Lost in Transition
- Kelsey Williams
- Sep 3, 2024
- 4 min read
Let’s be real. I haven’t written in months. I couldn’t. This year felt like one shitstorm after the next, from every different angle. Just when I felt like I could get back up, the universe kicked me right back down. Trust me, it’s not “me against world.” That sounds miserable and exhausting. I know I am blessed with an incredible support system of family and friends, but there is only so much they can do. I’m the one that has to sit with my spiraling, anxiety-ridden thoughts at night when I should be sleeping.
I really got to know my anxiety when I first moved to Chicago in 2016. Everything happened very quickly, and my anxiety wanted to be front and center throughout my master's degree and my transition into the workforce. When I reflect on the past 8 years in the Midwest, I see transition after transition. My 20s were spent in a positive evolution with festering side effects. While things started to look better and better on paper, the worse things got in my head. Change is a beautiful thing, but very uncomfortable. This month, I am approaching yet another transition loaded with fear, grief, growing excitement, and relief (that's a weird combination of emotions to hold all at once).
On a teary-eyed phone call with my dad and stepmom several months ago, we talked at length about the next steps as my time in Milwaukee comes to a close. My stepmom said “I feel like you’ve been out there in orbit for so long just making it work. It’s time to come home.” I really felt that.
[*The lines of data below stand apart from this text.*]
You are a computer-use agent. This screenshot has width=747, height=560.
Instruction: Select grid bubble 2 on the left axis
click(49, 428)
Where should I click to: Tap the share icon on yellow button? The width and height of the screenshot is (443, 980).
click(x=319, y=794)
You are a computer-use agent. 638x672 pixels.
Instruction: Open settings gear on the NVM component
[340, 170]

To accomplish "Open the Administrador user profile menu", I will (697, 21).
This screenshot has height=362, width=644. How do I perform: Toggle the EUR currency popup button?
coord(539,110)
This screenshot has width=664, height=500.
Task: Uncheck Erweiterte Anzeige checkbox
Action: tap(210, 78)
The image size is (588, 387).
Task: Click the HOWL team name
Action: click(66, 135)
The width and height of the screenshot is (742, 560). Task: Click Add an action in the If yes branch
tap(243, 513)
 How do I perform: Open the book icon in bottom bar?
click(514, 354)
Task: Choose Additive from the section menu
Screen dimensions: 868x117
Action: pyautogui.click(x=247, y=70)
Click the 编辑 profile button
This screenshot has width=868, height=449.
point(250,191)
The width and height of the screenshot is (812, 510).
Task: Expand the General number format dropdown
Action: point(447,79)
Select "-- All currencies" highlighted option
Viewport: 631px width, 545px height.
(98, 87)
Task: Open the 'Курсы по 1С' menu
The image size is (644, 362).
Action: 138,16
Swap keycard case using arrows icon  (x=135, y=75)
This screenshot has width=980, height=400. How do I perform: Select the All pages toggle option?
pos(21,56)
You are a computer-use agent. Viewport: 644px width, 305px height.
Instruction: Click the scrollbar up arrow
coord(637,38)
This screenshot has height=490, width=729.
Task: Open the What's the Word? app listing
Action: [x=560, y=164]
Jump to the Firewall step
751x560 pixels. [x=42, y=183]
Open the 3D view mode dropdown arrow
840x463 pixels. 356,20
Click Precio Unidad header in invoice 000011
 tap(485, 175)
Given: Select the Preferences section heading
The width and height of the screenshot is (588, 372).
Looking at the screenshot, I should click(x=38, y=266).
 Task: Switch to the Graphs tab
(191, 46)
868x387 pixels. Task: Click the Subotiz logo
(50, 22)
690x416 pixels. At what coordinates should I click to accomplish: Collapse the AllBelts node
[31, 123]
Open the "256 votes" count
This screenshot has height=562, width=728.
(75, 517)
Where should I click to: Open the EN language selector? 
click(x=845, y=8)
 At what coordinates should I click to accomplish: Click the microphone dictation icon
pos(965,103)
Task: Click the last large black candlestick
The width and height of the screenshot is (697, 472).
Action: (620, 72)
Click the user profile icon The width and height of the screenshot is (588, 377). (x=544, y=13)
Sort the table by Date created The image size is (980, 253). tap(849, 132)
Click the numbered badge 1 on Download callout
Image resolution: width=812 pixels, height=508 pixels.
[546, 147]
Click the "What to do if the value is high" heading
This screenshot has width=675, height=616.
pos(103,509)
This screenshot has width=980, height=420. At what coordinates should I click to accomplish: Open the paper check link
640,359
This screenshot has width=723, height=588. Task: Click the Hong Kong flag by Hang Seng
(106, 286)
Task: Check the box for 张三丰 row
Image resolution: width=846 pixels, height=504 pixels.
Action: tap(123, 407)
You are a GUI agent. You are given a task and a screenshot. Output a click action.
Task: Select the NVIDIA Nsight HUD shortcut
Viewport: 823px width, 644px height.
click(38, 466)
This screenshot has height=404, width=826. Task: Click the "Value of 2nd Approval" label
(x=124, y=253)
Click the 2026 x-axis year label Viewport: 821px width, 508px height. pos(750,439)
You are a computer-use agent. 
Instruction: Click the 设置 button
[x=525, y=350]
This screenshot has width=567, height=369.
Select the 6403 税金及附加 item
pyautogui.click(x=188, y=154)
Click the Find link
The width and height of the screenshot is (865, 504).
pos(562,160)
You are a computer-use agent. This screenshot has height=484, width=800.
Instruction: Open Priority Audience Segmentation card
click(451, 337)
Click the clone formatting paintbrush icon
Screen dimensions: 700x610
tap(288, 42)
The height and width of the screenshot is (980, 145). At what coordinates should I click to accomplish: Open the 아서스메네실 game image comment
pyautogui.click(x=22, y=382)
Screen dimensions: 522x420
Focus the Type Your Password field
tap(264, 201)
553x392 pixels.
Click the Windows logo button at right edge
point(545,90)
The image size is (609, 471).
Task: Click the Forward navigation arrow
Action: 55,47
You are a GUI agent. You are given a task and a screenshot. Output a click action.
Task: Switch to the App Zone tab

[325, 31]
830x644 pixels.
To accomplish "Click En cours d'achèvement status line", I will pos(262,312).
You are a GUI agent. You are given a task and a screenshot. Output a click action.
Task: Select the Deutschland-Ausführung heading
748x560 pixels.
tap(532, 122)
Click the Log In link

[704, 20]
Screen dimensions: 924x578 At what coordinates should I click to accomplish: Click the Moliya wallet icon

Let’s dissect her words into two parts. “In orbit” hit me like a ton of bricks. When I think of a planet in orbit, I think of two words, “spinning” and “suspended”. A planet suspended by outside forces, spinning around its own axis while simultaneously spinning around another planet at an unfathomable speed. What if she just wants her feet to touch the ground? I have often shared with friends that I feel like I’m just floating around waiting for something to stick. And it feels like it never does. When I moved to Chicago, something clicked and I chose to solely focus on horn. I really believe every successful orchestral musician has to go through this intense phase. The work doesn’t happen itself. However, sole focus on the horn meant a pause on other aspects of my life - the suspension. While I feel like this was a necessary step for me, I don’t think it was healthy. I was all or nothing and my whole identity was wrapped up in the horn. It didn’t help that I never knew where the next paycheck was coming from, let alone where I was living a few months out from most any moment. My brain went into survival mode, constantly trying to protect myself from failure. If I failed at horn, I was a failure in life. A mind constantly spinning.
The second part of my stepmom’s sentiment resonates in a couple ways. The first way is literal. I’m not in the best headspace, auditioning is expensive etc. Moving home to NYS makes a lot of sense logistically. But it also feels like I need to "come back home", to myself. I have spun myself out, done a lot of disassociating, and lost myself somewhere along the line of resisting all the change. Home-home gives me the space and safety to come back to me. Turning 30 and moving back in with my parents was not the fantasy I had in mind. It feels like a blow to my ego. Let's face it, that's not something I would advertise on a dating app. At first, I felt like I was trying to navigate my pride by deciding to not let anyone know what my plans are. In my desire for control, I have been feeding myself lines like it's only temporary, lots of people do this, it's a smart move financially, etc. While these sentiments are true, I need to drop the storyline that I have to defend myself, from my anxiety, from other people's opinions on my decision. What I really need to do is surrender.
As of late, the universe has been sending me not-so-subtle hints that surrendering is the key. It first came up in a meditation practice I follow on Patreon... then in a Sara Bareilles tune that popped up in my Spotify shuffle while driving with lyrics that say "Surrender's just a word, 'til you try it out and see how hard it is to hurt..." Then it appeared in a tarot card reading I had. Okay, I got it. I need to surrender to the process. I have been trying to control the change, creating my own resistance. It's intimidating to relinquish control, the main prerequisite to surrendering. But I am comforted by this thought: “what is meant for you, is already on its way.” This upcoming transition is a whole lotta things, but I know I am right where I need to be.